La debilidad de nuestro antimperialismo era la ceguera parcial y voluntaria que nos aquejaba. Veíamos, con toda la razón del mundo, los crímenes de Estados Unidos en Chile, en Guatemala, en Argentina, en Uruguay, el descaro con el que armaron y patrocinaron la negra noche de las dictaduras en los años setenta. Simpatizábamos con la lucha de Vietnam del Norte, pero no con las víctimas del régimen de Ho Chi Minh, y menos aún con los survietnamitas que después de la guerra huían por millones, jugándose las vidas desesperadamente en el mar. Éramos tan contrarios al imperialismo que estábamos dispuestos a aprobar con entusiasmo a cualquier líder o cualquier movimiento que se declarase antimperialista, casi cualquier guerrilla que usara ese lenguaje y cumpliera con ciertas normas indumentarias y capilares establecidas por la revolución castrista. En julio de 1979, era lícito alegrarse sin reserva de la victoria de los sandinistas contra el tirano Somoza, pero en enero de ese año nos habíamos alegrado tanto de la caída de un “títere del imperialismo”, como era el sah de Irán que no se nos ocurrió poner reparo al ceño lúgubre de clérigo Torquemada del ayatolá Jomeini. Si el sah había impuesto autoritariamente las costumbres occidentales a su pueblo, ¿no sería un signo de liberación que las mujeres iraníes llevaran de nuevo el velo, tan propio de aquella cultura? ¿Quién iba a creer que los Jemeres Rojos, llevando ese nombre y habiendo derrotado a un golpista impuesto por los Estados Unidos, iban a cometer en Camboya uno de los dos o tres peores genocidios del mundo?

Paralizados entre dos opciones imposibles, lo que hicimos muchos fue mirar a otro lado. He observado que, con tal de enfrentarse a regímenes detestables, hay personas que adoptan actitudes detestables, y que por rechazo hacia un cierto tipo de crímenes y abusos aprueban los crímenes y abusos del bando contrario. En España queda quien, con tal de estar en contra de Estados Unidos, es capaz de aplaudir a déspotas corruptos como Maduro o el siniestro matrimonio Ortega de Nicaragua, y hasta de aprobar la invasión rusa de Ucrania, que ya tiene mérito.
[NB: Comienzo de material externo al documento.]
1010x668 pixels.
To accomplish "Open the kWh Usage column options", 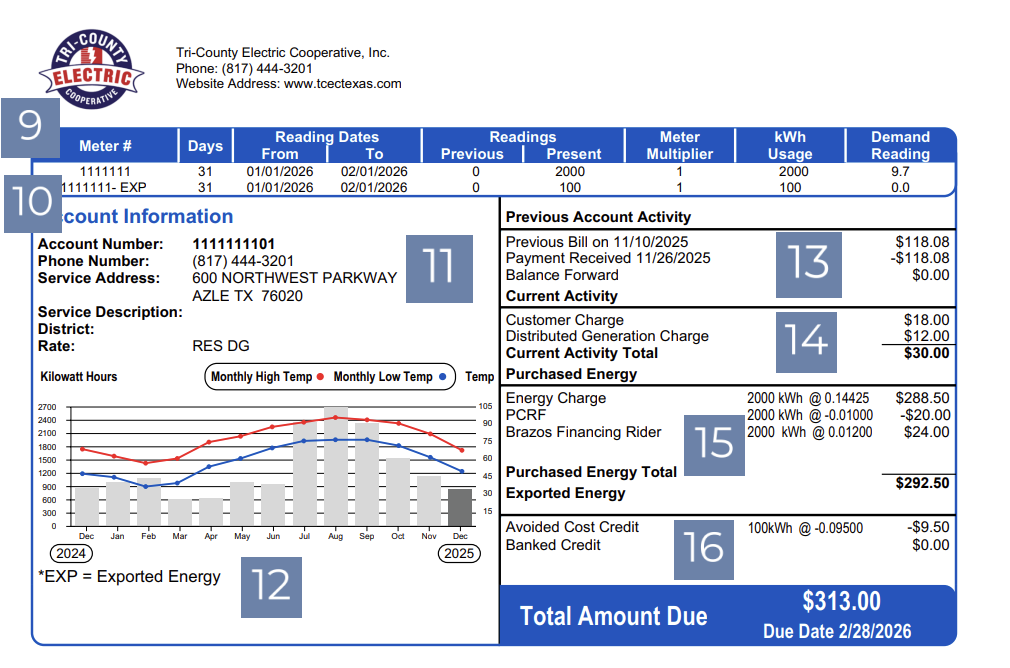I will click(x=789, y=145).
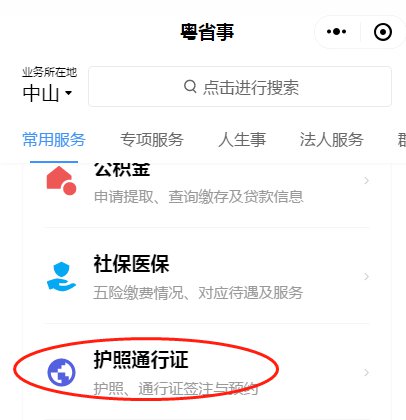The height and width of the screenshot is (420, 406).
Task: Switch to the 专项服务 tab
Action: pyautogui.click(x=152, y=139)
Mario Vargas Llosa, del que en otras épocas pudimos aprender a inventar novelas empapadas en la vibración y la complejidad del mundo y a defender la libertad de espíritu en contra de la peor de todas las ortodoxias, la que imponen los nuestros, derivó después hacia un neoliberalismo de millonario latinoamericano, de esas clases dirigentes que antes de pagar impuestos prefieren vivir en colonias de lujo custodiadas por guardas armados y comprar viviendas a precio de oro en Miami o en esta Europa donde políticas que ellos nunca aceptarían en sus propios países les permiten salir de compras, visitar restaurantes y pasear a pie por la calle, sin coches blindados ni escoltas con fusiles de asalto.

Los disidentes del este de Europa y de Rusia descubrieron con amargura en los años noventa que después del comunismo lo que venía era un capitalismo sin ley, del que se beneficiaban sobre todo los antiguos dirigentes comunistas. En China, se ha comprobado que capitalismo y comunismo, aquellos grandes enemigos de la Guerra Fría, son perfectamente compatibles, a condición de que se prescinda de la democracia. Y no parece que la democracia sea ahora una prioridad, aunque sí una molestia, para las oligarquías que en Estados Unidos controlan desde el Tribunal Supremo hasta la más vil y banal de las redes sociales. Así que no nos queda más remedio que hacernos de nuevo antimperialistas, y esta vez no contra uno, sino contra tres imperios, dotados cada uno de unas capacidades de vigilancia, control y destrucción que no habían existido nunca.